The adoption of new medical technologies - a focus on outcomes and value
Medical devices – is value-based healthcare a help or a hindrance?
Any innovative intervention in healthcare should demand us
to ask of ourselves the problem we are
trying to solve, the desired outcome for
this individual, and the associated
costs and ramifications for the wider healthcare system. Nowhere is this more
true than in the development and adoption of diagnostic, monitoring and
therapeutic medical devices.
An evidence-based path to adoption of novel devices which
may be of very high value to patients has been problematic, as highlighted by
the recent excellent article by Campbell et al, ‘Generating evidence for new
high-risk medical devices’. Additionally there are differences between the
type of data collection required and evidence needed to support HTA decision
making between diagnostic and therapeutic devices.
What we are seeking to do is achieve value for patients (in
terms of the outcomes that matter to them) and healthcare providers and
governments who are under pressure to balance resource allocation to meet
multiple needs of patients across the population they serve.
Therefore we want to adopt novel devices quickly when they
show a lot of promise but also subsequently ensure that they deliver on that
promise in the lives of real people. We can and should back up that decision
making with ongoing outcome data capture including patient-reported outcomes as
part of real world evidence generation. The push towards value-based healthcare
is helpful in this regard as it encourages the embedding of patient-reported
outcome data capture into direct care, thereby making it a more sustainable
endeavour with the ability to create more robust data sets. The implementation
of patient-reported outcome measurement should never be set up as a data
collection exercise alone. Patient -reported outcomes can enhance the
communication between patients and their clinical teams and therefore have a
range of uses in supporting shared decision making, acting as triggers for key
conversations and as a needs assessment, long before we have acquired larger
datasets for value analysis.
Much has already been said about the need for a new
relationship between industry and healthcare systems, particularly in considering
new contracting models based on patient outcomes.

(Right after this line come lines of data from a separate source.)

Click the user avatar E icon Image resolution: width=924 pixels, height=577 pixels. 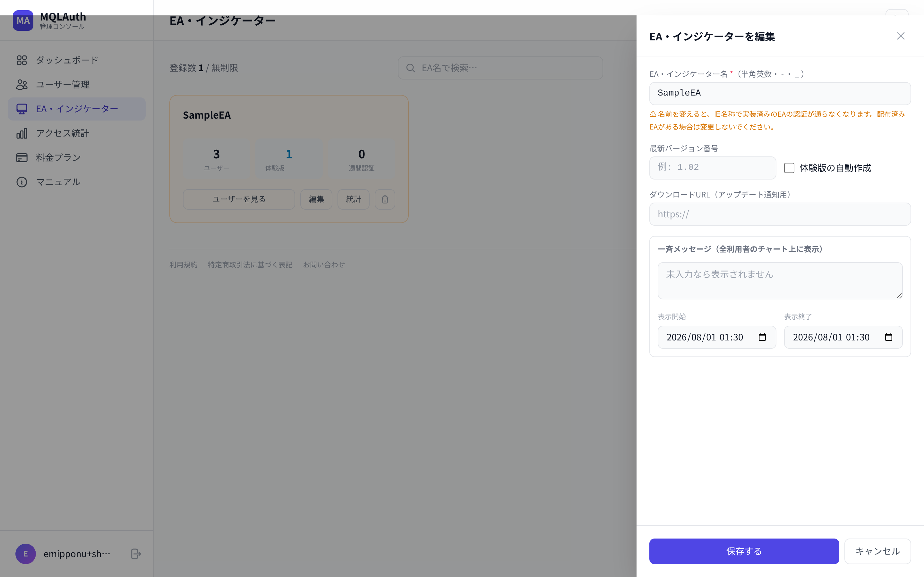[26, 554]
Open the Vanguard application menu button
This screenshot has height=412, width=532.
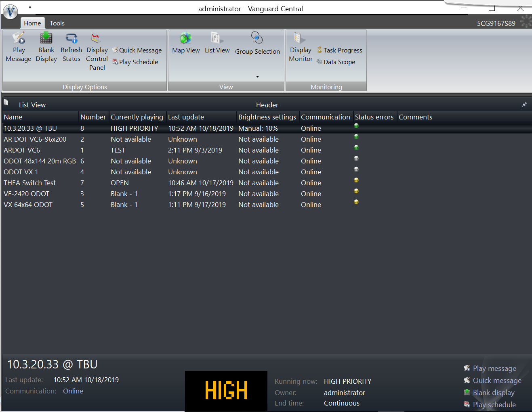point(10,11)
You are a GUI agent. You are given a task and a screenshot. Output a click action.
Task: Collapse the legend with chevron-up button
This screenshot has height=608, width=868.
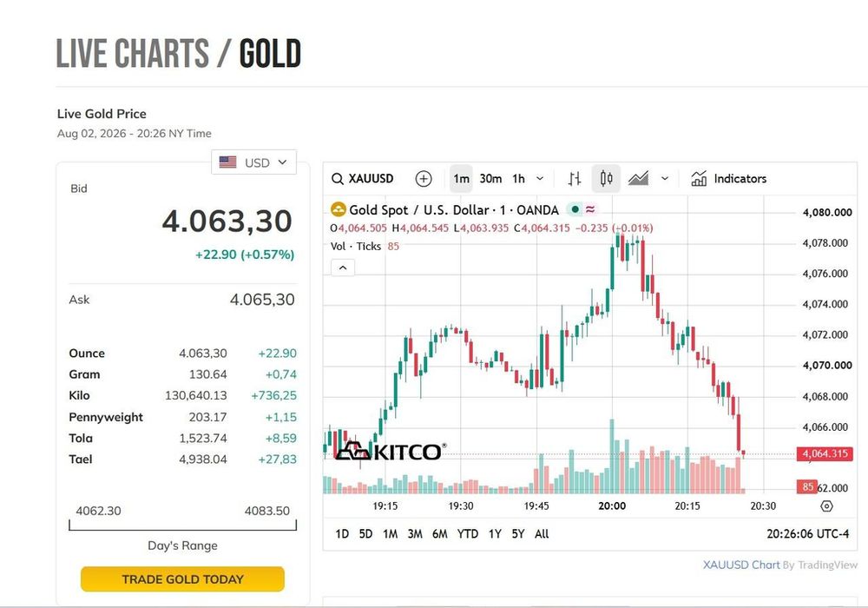coord(343,268)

This should not be
misunderstood, as this new relationship with industry is not about driving the
medical industrial complex in isolation without taking account of the impact of
an intervention on the whole system of care for patients. We accept that
industry has to be profitable. However, to achieve maximum value for patients
we need to also ensure that we undertake two additional activities.
The first of these is of course to minimise unnecessary costs
by adopting the most cost effective product on the market. Careful attention to
outcomes is necessary in order to make this judgment.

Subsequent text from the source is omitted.